Под тенью века. С. Н. Дурылин в воспоминаниях, письмах, документах - Сборник "Викиликс" 3 стр.


Сережа обещал познакомить меня со своим лучшим другом Волей Разевигом, студентом 1-го или 2-го курса Московского университета, товарищем Сережи по гимназии, и его сестрой Надей

36

О Воле он выразился как об интересном и самостоятельном в своих воззрениях человеке, оказывающем в некоторых отношениях влияние даже на него, Сережу, а про Надю сказал, что она совсем еще девочка.

Я не сразу сориентировалась среди нового для меня настроения молодежи, совершенно иного, чем то, которое царило в обществе в момент моего отъезда за границу. Новое поколение действительно ушло от «жизни», если понимать под этим словом то, что понимал мой отец, в какой-то иной мир личных переживаний, мистических настроений, искания новой свободы, новых истин. Процветал спиритизм и всевозможные общества на эротической подкладке, вроде общества огарков.
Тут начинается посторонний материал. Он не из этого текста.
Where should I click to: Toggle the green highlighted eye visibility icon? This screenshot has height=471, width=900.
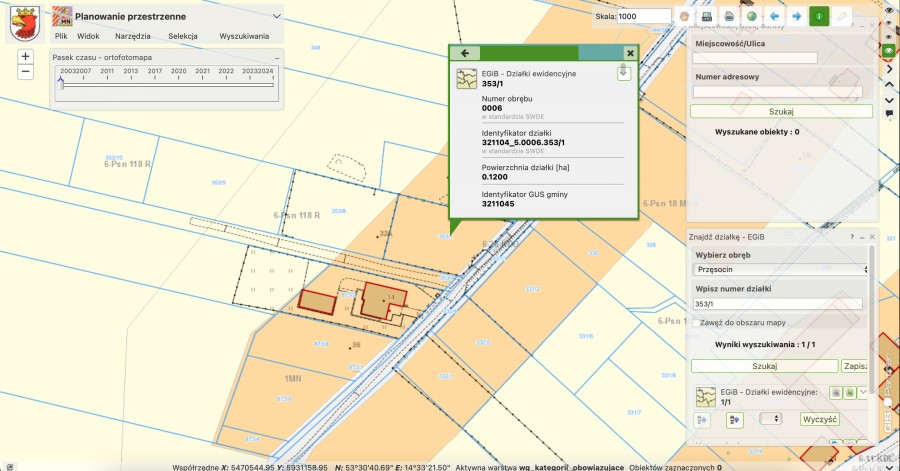(x=889, y=49)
Старшие набросились на воспитание детей

Я чувствовала себя между двух лагерей: от старших я отошла, а к молодым не знала, как подойти. Жизнь их была для меня пока загадкой. У Разевигов я чувствовала себя как-то странно: легкая болтовня, спокойное настроение, Волина игра на рояле (он немного играл самоучкой), разговоры о новых поэтах Сережа часто читал их нам вслух,  как все это было не похоже на то, что я оставила в России, уезжая за границу. Тогда все думы, интересы, разговоры, вся жизнь сосредоточивалась на одном, теперь рассеивалась на многое.
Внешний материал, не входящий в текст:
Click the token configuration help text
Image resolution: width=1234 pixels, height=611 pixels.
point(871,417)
Первое время после моего возвращения я не часто виделась с Сережей. Мне очень хотелось тогда узнать и понять, чем живет Сережа. Но на мои слова он отвечал, что часто лучше молчать, ибо никогда не будешь понят так, как хочешь Он приводил в пример Христа и Ницше, которые были не поняты Мне Сережа казался тогда очень странным: с разными людьми он разговаривал как будто на разных языках, и получалось так, что люди самых разных направлений считали его за своего единомышленника. Мне это не нравилось, и я задавала себе вопрос: «Искренен ли он?» Я была тогда слишком юна, прямолинейна и неопытна, чтобы понятъ всю сложность, многогранность и противоречивость такой натуры, как Сережа. Много помог мне в этом Воля. Как-то раз мы возвращались с ним вместе от Сережи, и я высказала ему мои сомнения относительно Сережиной искренности. Воля горячо вступился за Сережу и развил целую теорию насчет того, что у каждого человека бывает центр и периферия и что величина и оригинальность центра может служить мерилом людей. «У Сережи,  говорил он,  периферия очень разноцветная и многогранная; к разным людям он поворачивается различными сторонами ее, и не его вина, что они одну такую сторону принимают за все; от этого и происходят ошибки в суждении о Сережином характере и взглядах. И только очень немногие люди знают его настоящую сущность, его центр. Центр же у него есть, и очень большой и оригинальный, и это видно хотя бы из того, что Сережа постоянно развивается все в одном направлении Часто впоследствии, когда я уже гораздо лучше и глубже знала Сергея Николаевича, мне приходилось встречаться с мнением людей, знавших его поверхностно или даже понаслышке, что он неискренний человек, и я всегда старалась опровергнуть и рассеять это предубеждение. В те годы, вероятно, вследствие мучительной внутренней борьбы, Сережа действительно сжимался, как улитка, уходил в себя, замолкал при встрече с людьми далеких и чуждых ему воззрений. В споры он вступать не любил и всегда как-то затаивался в себе. Боялся он довериться и мне, и на мои старанья вызвать его на откровенные высказывания отвечал мельком и с неохотой.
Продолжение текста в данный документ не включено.